Hannah knew a moment of panic as he voiced the question. She was amazed that he'd even noticed the difference in the two strands of pearls, as OPUS had made this one the same length and size as her other one, and to her view they seemed identical. For a moment she thought about telling Adrian that he was mistaken, of course they were the same pair. Somehow, though, she sensed he would know she was lying if she did. And lying had caused her rather a lot of trouble lately.
"They're not, actually," she agreed, smiling. "I'm surprised you noticed. The others were a gift from my great-aunt, and these belonged to my mother. Auntie had mine made to look like Mom's."
Okay, so she'd told the truth
and
lied. It had been a damned convincing lie, she congratulated herself. Maybe she wasn't such a bad spy after all.
"I notice more than most people realize," Adrian said, and she wasn't sure how to interpret that. "But you look quite fetching, no matter what you wear," he added. Then he dipped his head to hers, moving his mouth to within millimeters of her ear. "And I can't wait to see you wearing even less later," he said softly.
His breath was warm as it stirred a few tendrils of hair Hannah had pulled free of her chignon and curled to delicately frame her face, but his words sent a chill spiraling through her. Before she even realized what she was doing, she sent a silent petition to Michael, to please, please, please be close by, and to hear what Adrian had just said and to make sure she stayed safe for the rest of the evening. Maybe he wasn't her hero, she thought, but right now he was the next best thing.

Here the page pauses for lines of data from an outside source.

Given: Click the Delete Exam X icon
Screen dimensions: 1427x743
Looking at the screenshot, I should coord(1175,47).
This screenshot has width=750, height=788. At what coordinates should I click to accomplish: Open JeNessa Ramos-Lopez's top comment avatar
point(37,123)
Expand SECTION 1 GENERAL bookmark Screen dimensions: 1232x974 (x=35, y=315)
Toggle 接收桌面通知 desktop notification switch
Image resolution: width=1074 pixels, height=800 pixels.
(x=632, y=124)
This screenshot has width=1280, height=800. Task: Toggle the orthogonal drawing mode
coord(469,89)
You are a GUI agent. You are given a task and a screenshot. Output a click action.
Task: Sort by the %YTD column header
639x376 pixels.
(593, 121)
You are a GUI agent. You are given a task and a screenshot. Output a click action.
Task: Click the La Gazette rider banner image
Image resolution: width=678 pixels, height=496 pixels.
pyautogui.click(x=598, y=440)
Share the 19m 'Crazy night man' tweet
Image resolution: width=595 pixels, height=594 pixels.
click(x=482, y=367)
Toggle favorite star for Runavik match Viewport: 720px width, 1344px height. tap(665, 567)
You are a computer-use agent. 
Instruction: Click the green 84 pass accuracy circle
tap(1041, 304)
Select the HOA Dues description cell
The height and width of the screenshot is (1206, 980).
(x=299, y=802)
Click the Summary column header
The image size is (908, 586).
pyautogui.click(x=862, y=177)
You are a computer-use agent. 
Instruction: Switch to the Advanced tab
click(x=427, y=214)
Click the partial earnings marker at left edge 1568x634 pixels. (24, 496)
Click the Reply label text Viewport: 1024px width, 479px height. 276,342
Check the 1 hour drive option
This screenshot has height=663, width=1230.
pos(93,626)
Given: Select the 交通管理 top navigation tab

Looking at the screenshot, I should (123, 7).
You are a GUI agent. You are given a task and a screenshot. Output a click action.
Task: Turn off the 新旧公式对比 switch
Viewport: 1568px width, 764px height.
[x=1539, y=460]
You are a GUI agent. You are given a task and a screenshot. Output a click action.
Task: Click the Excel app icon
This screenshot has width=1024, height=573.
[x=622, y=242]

In spite of the way things had ended between them, she hadn't been able to stop thinking about him in the days since she'd told him they were finished. About the way his mouth always hooked up higher on one side than the other when he smiled. About how unabashedly earnest he was in his affection for his son. About how skillfully and tenderly he had touched her that day at her house when they had made love.
About how he wasn't the only one who'd told lies.
But her reasons for doing so, Hannah reminded herself quickly, had been generated by the fact that she had cared so much for Michael. She'd lied because she hadn't wanted him to know the truth about her, because he might have misconstrued the truth and thought her a different sort of person than she really was. She'd lied because she'd wanted him to see her for who she was now, not who she used to be. She'd lied because she'd wanted him to think the best of her, not the worst. She'd lied because she'd wanted him to like her, the way she liked him. She'd lied because she'd found herself falling in love with him, and had wanted him to fall in love with her, too.